Filippo’s post isn’t a lone opinion; by February 2026 it was becoming a trend. Andrew Nesbitt’s “16 Best Practices for Reducing Dependabot Noise” lists 16 tactics to cut the noise. Notably, some are half‑tongue‑in‑cheek: “put lockfiles in .gitignore,” “merge into a monorepo so Dependabot analysis times out,” and similar hacks are being seriously discussed. On February 20, 2026, Mehdi.cc published “No more dependabot in these repositories,” reporting on developers who disabled Dependabot after reading Filippo’s article.

GitHub itself recognizes the issue, adding auto‑triage rules, preset filtering, and automatic dismissal of npm false positives. But there’s still no reachability analysis for Go, so govulncheck keeps its advantage.

Connection to supply‑chain attacks

There’s another often‑missed risk in a flow where “upgrading versions” becomes the goal. If you enable auto‑merge, you can automatically ingest malicious package updates.
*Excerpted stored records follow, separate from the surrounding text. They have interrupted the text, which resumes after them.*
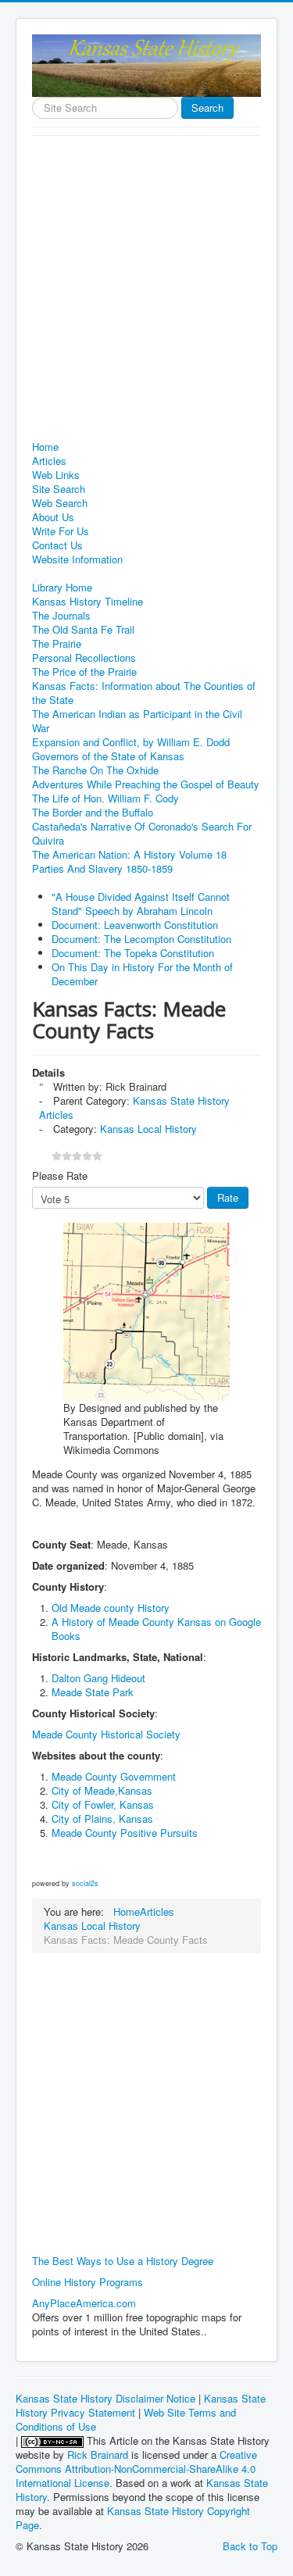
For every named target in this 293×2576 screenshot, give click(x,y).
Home (45, 447)
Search (207, 107)
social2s (85, 1883)
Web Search (60, 503)
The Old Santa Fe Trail (83, 630)
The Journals (61, 616)
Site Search (58, 489)
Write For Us (60, 531)
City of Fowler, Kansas (103, 1804)
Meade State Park (93, 1692)
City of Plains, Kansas (102, 1818)
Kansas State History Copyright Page (133, 2517)
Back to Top (250, 2545)
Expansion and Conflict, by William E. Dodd (131, 742)
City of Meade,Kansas (102, 1790)
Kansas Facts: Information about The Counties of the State (143, 693)
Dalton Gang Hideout (100, 1677)
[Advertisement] (146, 290)
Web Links (56, 475)
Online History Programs (87, 2281)
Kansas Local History (148, 1128)
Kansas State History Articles (134, 1107)
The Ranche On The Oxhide (95, 770)
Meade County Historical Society (106, 1734)
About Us (53, 517)
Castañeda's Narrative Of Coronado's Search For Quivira (142, 834)
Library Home (62, 588)
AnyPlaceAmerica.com (84, 2303)
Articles (49, 461)
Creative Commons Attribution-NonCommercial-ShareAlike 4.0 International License (136, 2468)
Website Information (77, 559)
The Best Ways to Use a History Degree (122, 2260)
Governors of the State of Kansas (108, 756)
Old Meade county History (111, 1607)
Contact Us (57, 545)
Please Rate (60, 1176)
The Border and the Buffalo (92, 813)
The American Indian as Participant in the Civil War (137, 721)
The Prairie (56, 644)
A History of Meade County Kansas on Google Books (156, 1628)
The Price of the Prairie (84, 672)
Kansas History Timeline (87, 602)
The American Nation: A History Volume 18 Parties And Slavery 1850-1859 (129, 862)
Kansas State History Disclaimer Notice (105, 2398)
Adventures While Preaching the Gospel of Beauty (145, 784)
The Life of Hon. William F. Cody (105, 798)
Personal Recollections (84, 658)
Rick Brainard (97, 2454)
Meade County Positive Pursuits (125, 1832)
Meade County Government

In February 2026 we saw the SANDWORM_MODE worm targeting the npm ecosystem, with 19 typo‑squatted packages discovered. In Clinejection, which abused the Cline AI bot, attackers even weaponized GitHub Actions cache poisoning.

When adopting the GitHub‑Actions approach Filippo proposes, harden the workflows themselves too: be mindful of the pull_request_target trigger and secret‑exposure surfaces.

govulncheck’s call‑graph analysis reduces false positives by looking only at code paths you actually invoke. The same direction is emerging elsewhere. Anthropic’s Claude Code Security relies on AI‑based understanding rather than purely rule‑based SAST to detect vulnerabilities spanning multiple components. Different languages and approaches, same push toward “understanding code beyond pattern matching.”